これは三菱重工業が行っている宇宙太陽光発電システムの無線送電技術部分の実験です。
実験は地上で行っています。宇宙太陽光発電システムにSSPSと言う略称も付いているようですね。
この無線送電システムは電波放射型と言われるもののようです。
前回は55mの送電に成功していましたが、今回は500mに距離を伸ばして実験されています。
前回は1.8kWのマイクロ波を受信して300W以上に戻していましたが、今回は10kWの電力をマイクロ波で無線送電して受信した電力の一部でLEDライトを点灯させた、とだけ報じられていますね。
10kWがマイクロ波の量なのか受信した電力なのかは分かりませんが、おそらく受信した電力量でしょうか。前回と比べて距離も送電電力も10倍以上になりますね。
この宇宙太陽光発電システムの太陽光パネルは3万6,000kmの宇宙空間に打ち上げて静止軌道上からマイクロ波、レーザーによって無線送電することになるようです。

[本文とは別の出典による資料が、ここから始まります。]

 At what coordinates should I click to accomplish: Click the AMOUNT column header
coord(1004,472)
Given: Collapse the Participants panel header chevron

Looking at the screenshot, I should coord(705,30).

静止軌道は地上から見て静止してるように見える軌道なので地球の一点を狙うとすればレーザーの方向を常時大きく傾けたりする制御にはならなそうですね。
無線送電の距離と送電電力は国内最大だ、と言うことで特記してあります。
前回気になっていたマイクロ波が受信ユニット以外の方向へ照射する可能性ですが、マイクロ波方向を制御する制御システムの適用実験も行い問題ないとされたようです。詳細は載ってないですがこれも地上で行われたのでしょうか。
やはり照射方向の制御には高度な制御システムが必要なようで、これから情報が出てくるであろう異常が起きた場合に照射をやめるのか方向を地球からずらすのかなどの所にも注目したい。宇宙に自然災害がないといえど完全に安全な場所と言うわけでもありませんからね、電気回路の異常なども少なからずはあると思います。

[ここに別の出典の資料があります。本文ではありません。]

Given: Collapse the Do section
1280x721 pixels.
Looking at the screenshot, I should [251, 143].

地上の実証実験は「宇宙システム開発利用推進機構」が委託を受けた「平成24年度太陽光発電無線送受電技術の研究開発事業」の一環とされていますね。
前回のニュースではJAXA(宇宙航空研究開発機構)しか頭に入ってこなかったのですが、JAXAとはまた別のようで、宇宙システム開発利用推進機構とは衛星システムや打上げ、地上システムに関する研究開発と国際協力を展開行っている財団のようです。この手は名前が似てるし長いので一見間違えそうですね。
無線電力送電技術はこれまで有線で導線ケーブルを使って電流を送っていた物を無線にする技術ですが、今までありそうでありませんでしたよね、やはり使える量の電気を送ろうとするとその間は危険で電波のようにはいかないことからでしょうか、まさに宇宙と地上を結ぶような真上の場所くらいしか今は使えないのかもしれません。受電部の高さもある程度高くなるのではないでしょうか。
そう推測していたのですが、今回の実証実験の成功は地上のさまざまな場面で従来にない長距離の無線送電に道を拓くものとされています。地上同士でつながれることもあるのでしょうか、わずかな電力であれば送電する面積を増やして周りに影響を与えないなどもできそうだとも考えていましたが。
「送電線の敷設が困難であった場所への送電や、洋上風力発電から陸上への送電、また身近な応用例としては、電動車両への無線充電」と地上で多様されることを想定されているようですね。
少々空の影響が心配でもあります。
おそらくこれからさまざまな問題が浮上して解決を繰り返しますが宇宙と地球を結ぶ貴重なラインになる技術なのでマークしていきたい。